Salah satu penyakit yang menjangkiti ras manusia adalah ketakutan. Manusia takut akan berbagai macam hal dalam kehidupan ini dari yang namanya takut sakit, takut miskin, takut kelaparan, takut tidak nikah sampai puncaknya takut akan kematian. Kalau di telusuri semua ketakutan ini terjadi karena satu hal yaitu karena manusia tidak mau menderita. Manusia akan menderita akan kalau mereka miskin, sakit, lapar. Mungkin selain manusia (yang belum bertobat) takut penderitaan yang akan mereka hadapi di neraka, mereka juga takut mati karena mereka akan menderita dimana tidak bisa menikmati kehidupan mereka di dunia lagi. Tapi betapa berbedanya umat manusia yang berusaha sebisa mungkin menghindari penderitaan, Kristus justru memanggil umat manusia yang mengikuti-Nya untuk menderita.

Mungkin kebanyakan orang kristen berpikir mengikut Kristus adalah sesuatu yang menguntungkan karena mereka akan di sembuhkan dari sakit, lepas dari kemiskinan dsb nya singkatnya mereka berpikir mengikut Kristus bisa membuat mereka terlepas dari penderitaan. Namun anehnya Kristus di dalam alkitab seperti yang telah di sampaikan Lukas justru memanggil kita untuk menderita. Kenapa menjadi murid Kristus akan membuat kita menderita? Melalui teks Lukas 14:27 ini Kristus menegaskan kepada orang-orang yang mau murid-Nya bahwa ada syarat-syarat yang identik dengan penderitaan saat kita mengikuti-Nya.

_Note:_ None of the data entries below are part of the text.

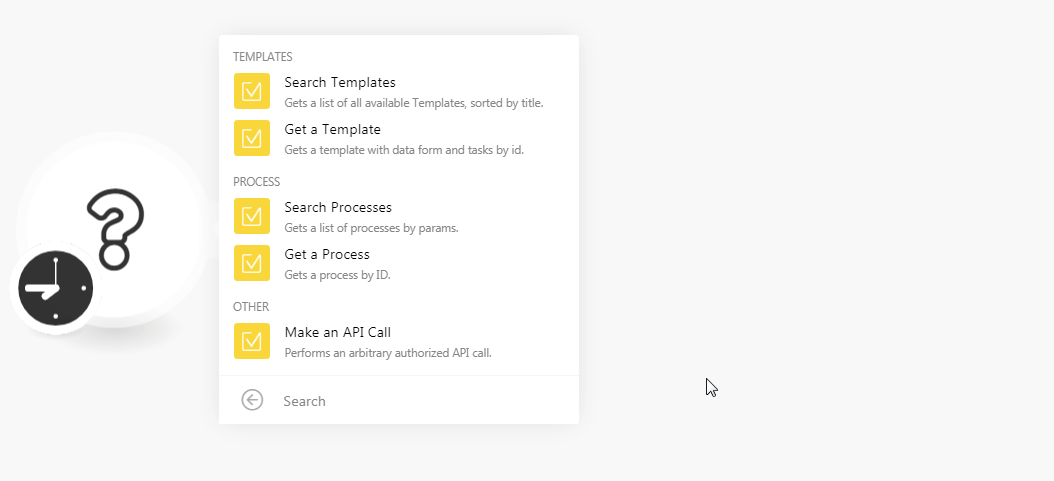1054x481 pixels.
Task: Focus the Search input field
Action: (x=423, y=401)
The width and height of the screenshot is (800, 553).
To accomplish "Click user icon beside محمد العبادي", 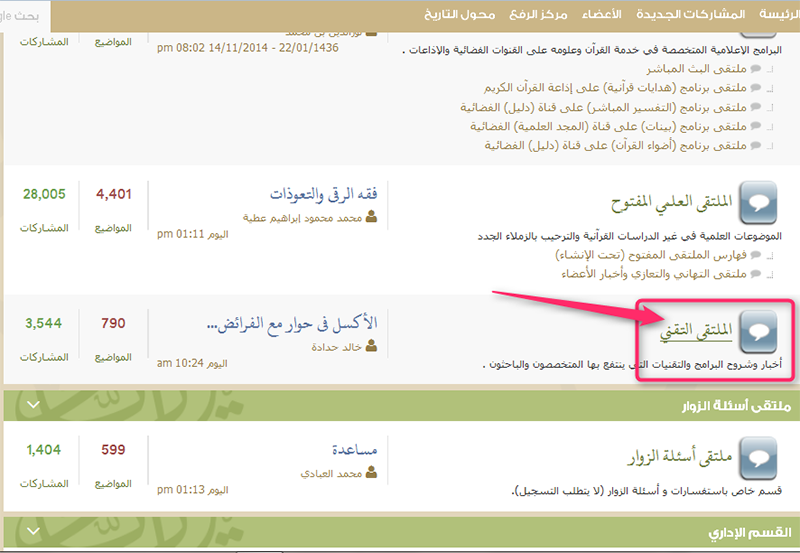I will click(372, 474).
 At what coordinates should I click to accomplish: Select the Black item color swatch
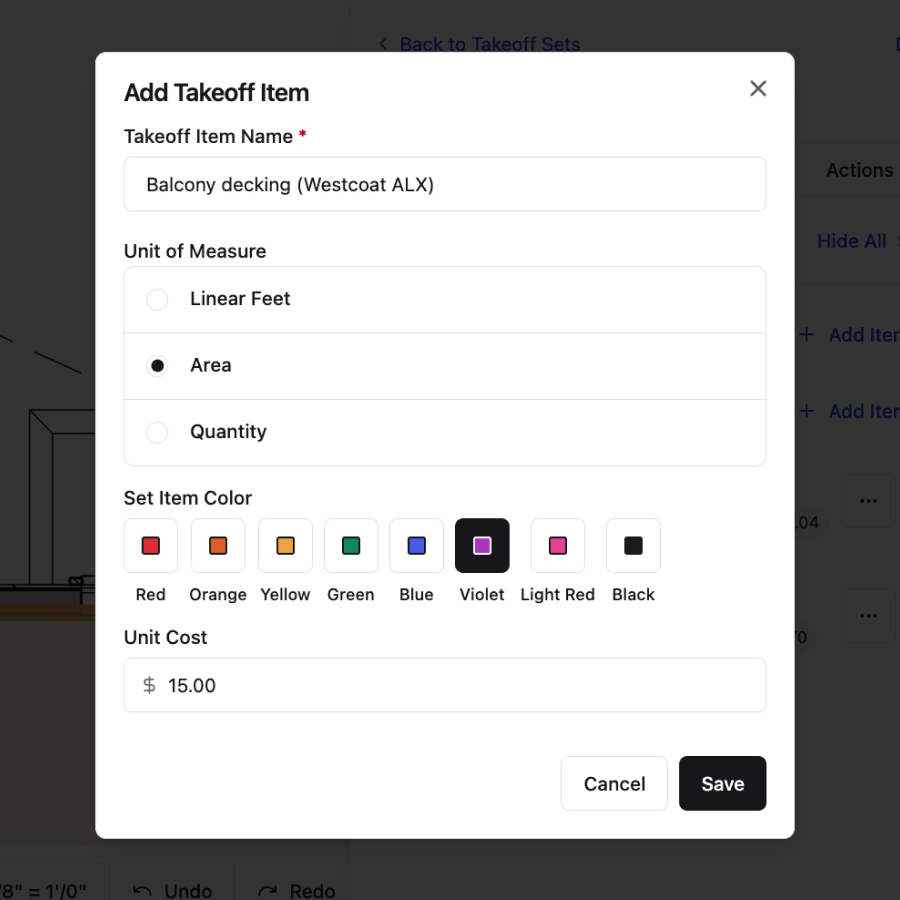[x=633, y=546]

Siapakah murid Kristus itu?
“…. ia tidak dapat menjadi murid-Ku.”

Kata murid dalam perjanjian baru berasal dari kata Mathetes yang artinya seorang pelajar. Dalam kebudayaan kuno seorang murid adalah seseorang yang berada di bawah pengajaran orang-orang seperti Plato dan Socrates atau seseorang yang duduk di bawah pengajaran seorang rabi. Dalam kebudayaan dunia kafir seorang murid mempunyai seorang guru yang mengajarkan tentang dewa-dewa mereka. Dalam kebudayaan Yahudi seorang murid adalah seseorang yang belajar hukum taurat dan Allah. Dan mereka yang berupaya menjadi ahli taurat dan rabi juga di sebut murid. Lalu apa yang membedakan murid-murid Socrates dan rabi Yahudi dengan murid-murid Tuhan Yesus? murid-murid dari guru-guru seperti Socrates dan rabi Yahudi tidak pernah menuntut murid-murid-nya untuk memberikan kehidupannya kepada mereka sementara Tuhan Yesus menuntut seluruh keberadaan dari murid-murid-Nya, Dia ingin murid-murid-Nya untuk mengutamakan Dia. Karena Dia bukan hanya seorang guru tapi Dia juga adalah Tuhan.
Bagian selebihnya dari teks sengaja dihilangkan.